Enquanto lê, ela se dá conta de que há uma emoção elevada difusa e escondida no mundo das pequenas coisas do dia-a-dia. A poesia, então, parece ser desentranhada do chão do cotidiano mais prosaico e brotar inesperadamente, num súbito alumbramento.
Os amigos vizinhos pedem mais uma rodada de chopp.
Couto insiste nos anos de formação do poeta:
– O Milano acertou quando escreveu anos atrás: “Há um menino saci que brinca nos olhos espertos dele, através dos óculos”. É que Bandeira descobre o segredo de sua poesia quando identifica a emoção da infância com a de natureza artística . Está aqui nessa passagem do Itinerário: “[…] o conteúdo emocional daquelas reminiscências da primeira meninice [quando tinha três anos em Petrópolis e, depois, dos seis aos dez , no Recife] era o mesmo de certos raros momentos em minha vida de adulto: num e noutro caso alguma coisa que resiste à análise da inteligência e da memória consciente, e que me enche de sobressalto ou me força a uma atitude de apaixonada escuta”.
Murilo Mendes, até então silencioso, explica:
– Talvez por essa razão, Bandeira tenha sido o poeta em cujos versos eu mais me conheci e em cuja poesia eu achei o complemento da minha sensibilidade. As estrofes finais do poema “Infância”(Belo Belo), por exemplo, são marcas dessa aprendizagem funda, que transforma “em beleza e clarão, seus desalentos, seus desencantos” (como escrevi certa vez).
Permitam-me relembrá-las:
Descoberta da rua!
Os vendedores a domicílio.
Ai mundo dos papagaios de papel, dos piões, da amarelinha!
Uma noite a menina me tirou da roda de coelho-sai, me levou,
[imperiosa e ofegante, para um desvão da casa de Dona Aninha
[Viegas, levantou a sainha e disse mete.
Depois meu avô… Descoberta da morte!
Com dez anos vim para o Rio.
Conhecia a vida em suas verdades essenciais.
Estava maduro para o sofrimento
E para a poesia!
O POETA E A DOENÇA
– E ainda se dizia um poeta menor! diz Murilo Mendes.
– O pai queria que fosse arquiteto, recorda Pedro Dantas, mas Bandeira adoeceu ao fim do primeiro ano letivo da Escola Politécnica de São Paulo, em 1904. A poesia foi seu antídoto ao tédio. Sempre se achou um poeta de desabafos e circunstâncias. Onde mesmo ele fala sobre isso, Couto?
– Deixe-me ver… (folheia o Itinerário).

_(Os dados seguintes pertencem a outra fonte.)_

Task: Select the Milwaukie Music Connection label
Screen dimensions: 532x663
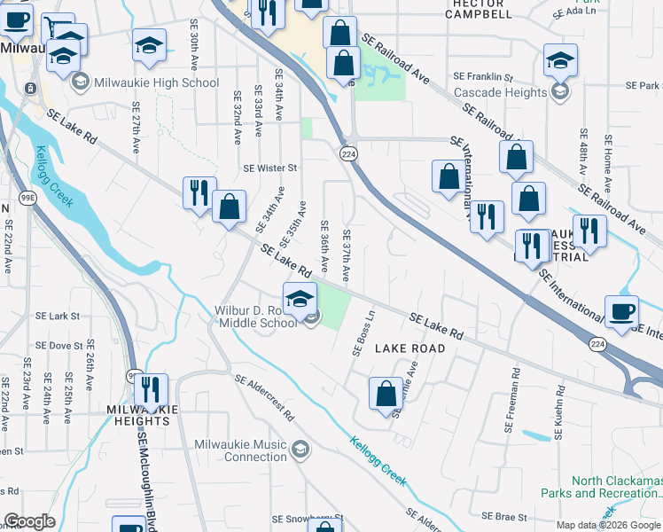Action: click(x=241, y=450)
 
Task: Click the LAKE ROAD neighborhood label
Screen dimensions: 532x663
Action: click(x=409, y=348)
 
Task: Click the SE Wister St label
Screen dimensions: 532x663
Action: click(x=269, y=168)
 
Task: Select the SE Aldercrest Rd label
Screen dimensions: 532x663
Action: click(x=264, y=396)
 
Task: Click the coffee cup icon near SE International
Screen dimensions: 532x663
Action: click(x=621, y=311)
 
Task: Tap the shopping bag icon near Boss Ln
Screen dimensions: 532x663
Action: click(x=386, y=395)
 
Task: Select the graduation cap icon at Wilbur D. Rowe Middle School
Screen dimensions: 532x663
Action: click(x=300, y=297)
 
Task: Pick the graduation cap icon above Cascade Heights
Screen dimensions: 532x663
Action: click(x=560, y=61)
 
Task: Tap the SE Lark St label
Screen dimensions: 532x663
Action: click(x=58, y=316)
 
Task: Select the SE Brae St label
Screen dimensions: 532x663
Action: click(x=503, y=516)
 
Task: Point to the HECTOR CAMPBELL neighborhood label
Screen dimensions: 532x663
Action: click(x=484, y=10)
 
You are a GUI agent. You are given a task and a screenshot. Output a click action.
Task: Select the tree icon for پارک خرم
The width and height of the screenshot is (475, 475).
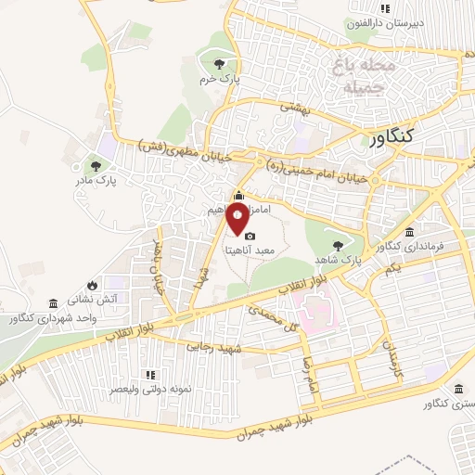point(218,63)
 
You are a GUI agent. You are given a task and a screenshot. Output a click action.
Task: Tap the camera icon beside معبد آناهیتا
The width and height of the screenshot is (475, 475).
point(249,238)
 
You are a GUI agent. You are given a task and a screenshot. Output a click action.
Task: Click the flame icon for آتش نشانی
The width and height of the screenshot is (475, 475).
point(93,284)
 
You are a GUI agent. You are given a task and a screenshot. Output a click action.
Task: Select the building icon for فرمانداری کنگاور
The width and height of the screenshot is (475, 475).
point(410,232)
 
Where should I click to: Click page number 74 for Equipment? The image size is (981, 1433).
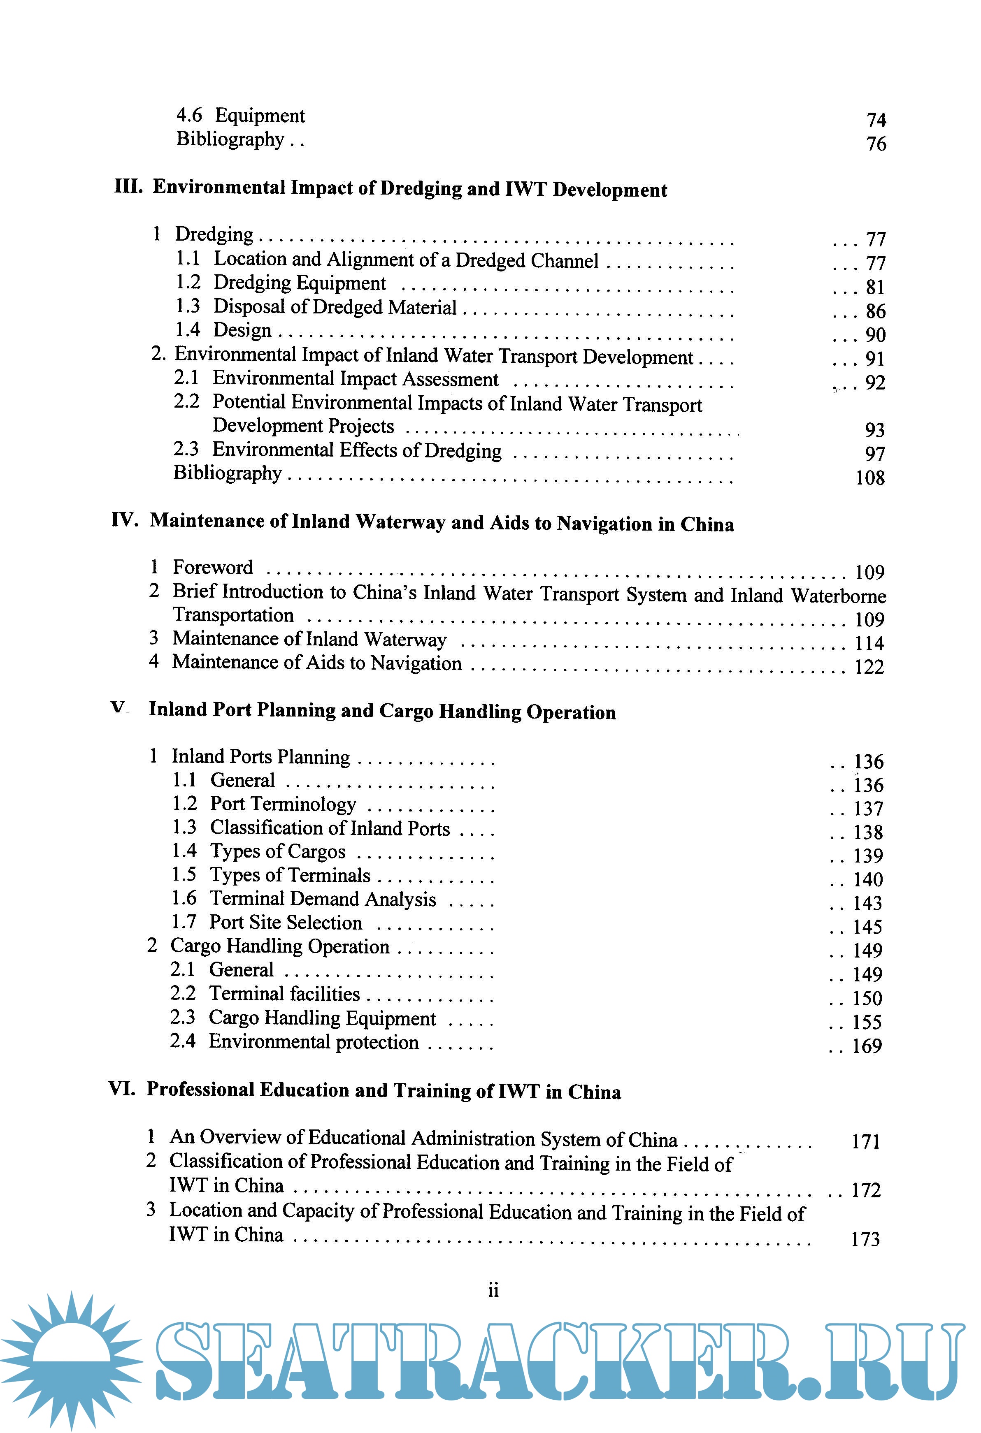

Aqui está: “Tomei consciência de que era um poeta menor; que me estaria para sempre fechado o mundo das grandes abstrações generosas; que não havia em mim aquela espécie de cadinho onde, pelo calor do sentimento, as emoções morais se transmudam em emoções estéticas: o metal precioso eu teria que sacá-lo a duras penas, ou melhor, a duras esperas, do pobre minério das minhas pequenas dores e ainda menores alegrias”. Para ele, Cinza das Horas, seu primeiro livro em 1917, não passava de “queixumes de um doente desenganado”…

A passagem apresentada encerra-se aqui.